What to work on:
Only the lines from the one with "The height and width of the screenshot is (884, 1244)." to the end of the records are wanted, each repeated exactly, both ends included.

┌──

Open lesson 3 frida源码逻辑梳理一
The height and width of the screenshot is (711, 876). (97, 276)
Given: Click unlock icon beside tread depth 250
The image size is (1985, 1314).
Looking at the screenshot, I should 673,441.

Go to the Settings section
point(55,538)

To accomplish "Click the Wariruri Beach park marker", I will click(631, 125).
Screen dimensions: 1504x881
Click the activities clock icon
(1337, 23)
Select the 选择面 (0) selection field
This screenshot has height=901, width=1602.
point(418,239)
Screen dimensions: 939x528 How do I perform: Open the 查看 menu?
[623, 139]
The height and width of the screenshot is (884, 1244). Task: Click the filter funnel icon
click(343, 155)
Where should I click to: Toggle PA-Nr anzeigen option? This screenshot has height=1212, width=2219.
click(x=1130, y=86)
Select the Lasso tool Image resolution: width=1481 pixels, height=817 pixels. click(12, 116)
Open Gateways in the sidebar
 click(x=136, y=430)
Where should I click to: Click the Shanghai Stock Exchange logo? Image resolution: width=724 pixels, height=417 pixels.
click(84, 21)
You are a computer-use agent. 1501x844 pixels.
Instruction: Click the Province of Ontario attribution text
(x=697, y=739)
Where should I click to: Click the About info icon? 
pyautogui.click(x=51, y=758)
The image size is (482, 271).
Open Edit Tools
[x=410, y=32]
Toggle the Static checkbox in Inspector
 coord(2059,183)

└──

Solution for this task:
The height and width of the screenshot is (884, 1244). Task: Click the filter funnel icon
click(343, 155)
Where should I click to: Toggle PA-Nr anzeigen option? This screenshot has height=1212, width=2219.
click(x=1130, y=86)
Select the Lasso tool Image resolution: width=1481 pixels, height=817 pixels. click(12, 116)
Open Gateways in the sidebar
 click(x=136, y=430)
Where should I click to: Click the Shanghai Stock Exchange logo? Image resolution: width=724 pixels, height=417 pixels.
click(84, 21)
You are a computer-use agent. 1501x844 pixels.
Instruction: Click the Province of Ontario attribution text
(x=697, y=739)
Where should I click to: Click the About info icon? 
pyautogui.click(x=51, y=758)
The image size is (482, 271).
Open Edit Tools
[x=410, y=32]
Toggle the Static checkbox in Inspector
 coord(2059,183)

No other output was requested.